▶ [Description of the task] Substitute "capture" for "screenshot" throughout the records below and leave everything else unchanged. Omit the pictures from your answer.

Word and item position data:
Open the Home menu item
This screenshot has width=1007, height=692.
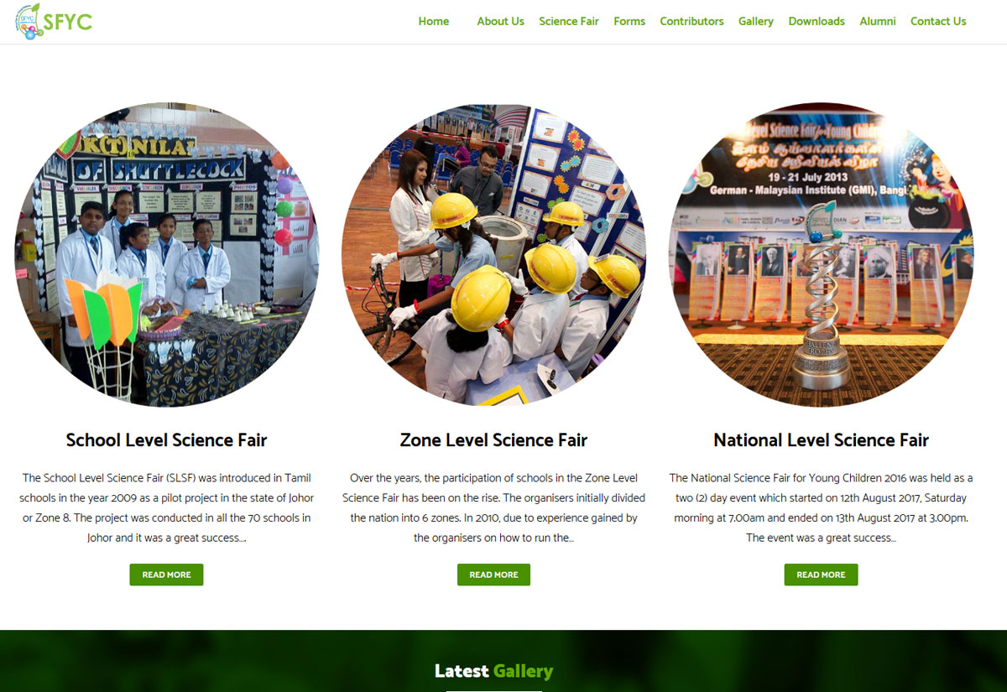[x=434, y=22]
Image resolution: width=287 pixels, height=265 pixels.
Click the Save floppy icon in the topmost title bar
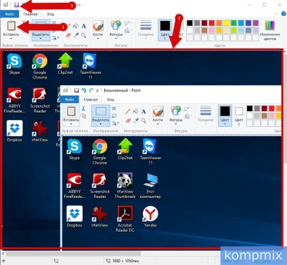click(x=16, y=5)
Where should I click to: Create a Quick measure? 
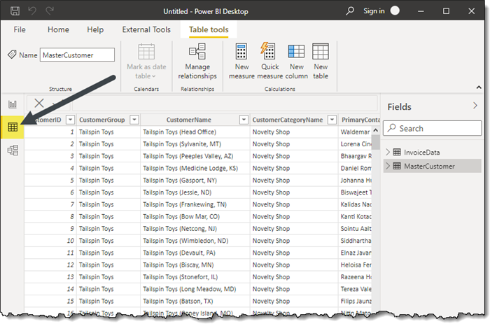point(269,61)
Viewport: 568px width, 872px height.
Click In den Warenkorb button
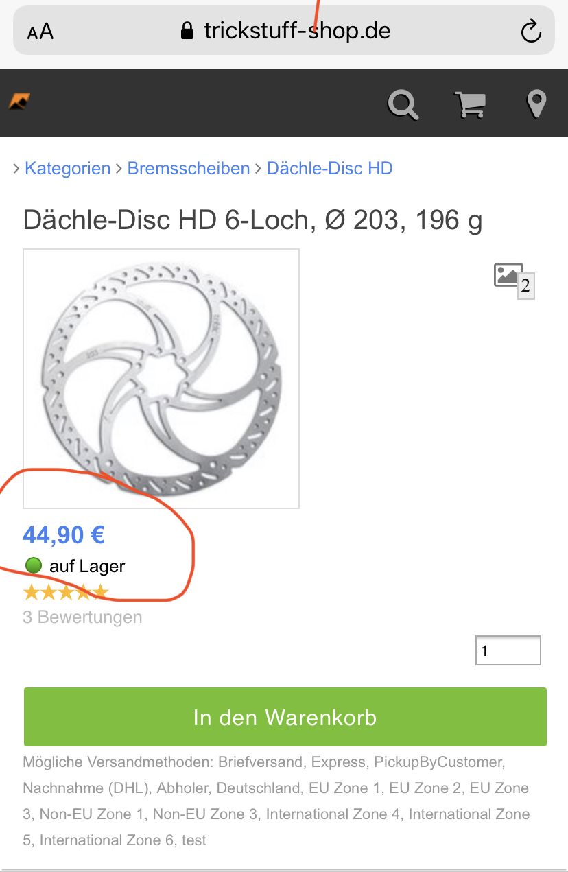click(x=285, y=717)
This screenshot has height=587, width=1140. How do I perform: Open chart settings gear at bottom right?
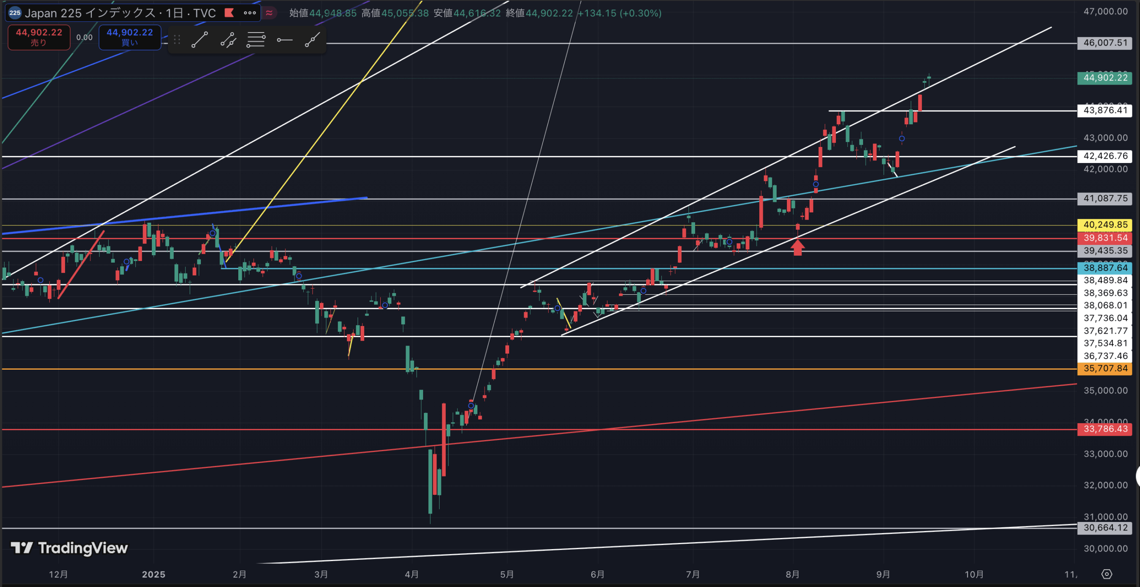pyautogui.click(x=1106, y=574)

▶ [Solved problem]
Open the Home menu item
This capture has width=1007, height=692.
[x=434, y=22]
Image resolution: width=287 pixels, height=265 pixels.
Click the Save floppy icon in the topmost title bar
click(x=16, y=5)
Where should I click to: Create a Quick measure? 
point(269,61)
Viewport: 568px width, 872px height.
Click In den Warenkorb button
click(x=285, y=717)
This capture has height=587, width=1140. How do I perform: Open chart settings gear at bottom right?
pyautogui.click(x=1106, y=574)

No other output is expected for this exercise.